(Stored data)
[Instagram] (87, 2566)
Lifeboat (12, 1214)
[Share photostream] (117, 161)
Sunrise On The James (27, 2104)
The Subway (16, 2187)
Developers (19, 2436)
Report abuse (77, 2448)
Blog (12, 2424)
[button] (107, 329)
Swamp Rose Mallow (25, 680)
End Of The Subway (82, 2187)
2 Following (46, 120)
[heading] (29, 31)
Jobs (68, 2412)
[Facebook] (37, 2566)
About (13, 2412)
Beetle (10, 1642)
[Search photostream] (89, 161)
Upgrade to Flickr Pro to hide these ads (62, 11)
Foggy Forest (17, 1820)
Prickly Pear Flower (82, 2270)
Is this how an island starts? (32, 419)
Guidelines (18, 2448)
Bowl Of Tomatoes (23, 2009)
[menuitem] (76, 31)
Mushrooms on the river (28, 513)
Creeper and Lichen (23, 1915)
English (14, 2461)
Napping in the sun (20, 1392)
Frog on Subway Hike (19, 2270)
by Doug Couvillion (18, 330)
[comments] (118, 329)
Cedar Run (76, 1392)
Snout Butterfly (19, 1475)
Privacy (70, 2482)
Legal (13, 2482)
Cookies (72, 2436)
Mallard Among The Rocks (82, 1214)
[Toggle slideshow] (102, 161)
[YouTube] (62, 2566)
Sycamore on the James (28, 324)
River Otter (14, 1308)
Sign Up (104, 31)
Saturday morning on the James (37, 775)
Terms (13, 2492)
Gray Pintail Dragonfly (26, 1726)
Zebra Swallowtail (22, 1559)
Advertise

EXERCISE DIRECTIONS: There is a line above that contains "Gray Pintail Dragonfly (26, 1726)". Copy it and all later lines through the last, exactly, and leave out the rest.

OUTPUT BELOW:
Gray Pintail Dragonfly (26, 1726)
Zebra Swallowtail (22, 1559)
Advertise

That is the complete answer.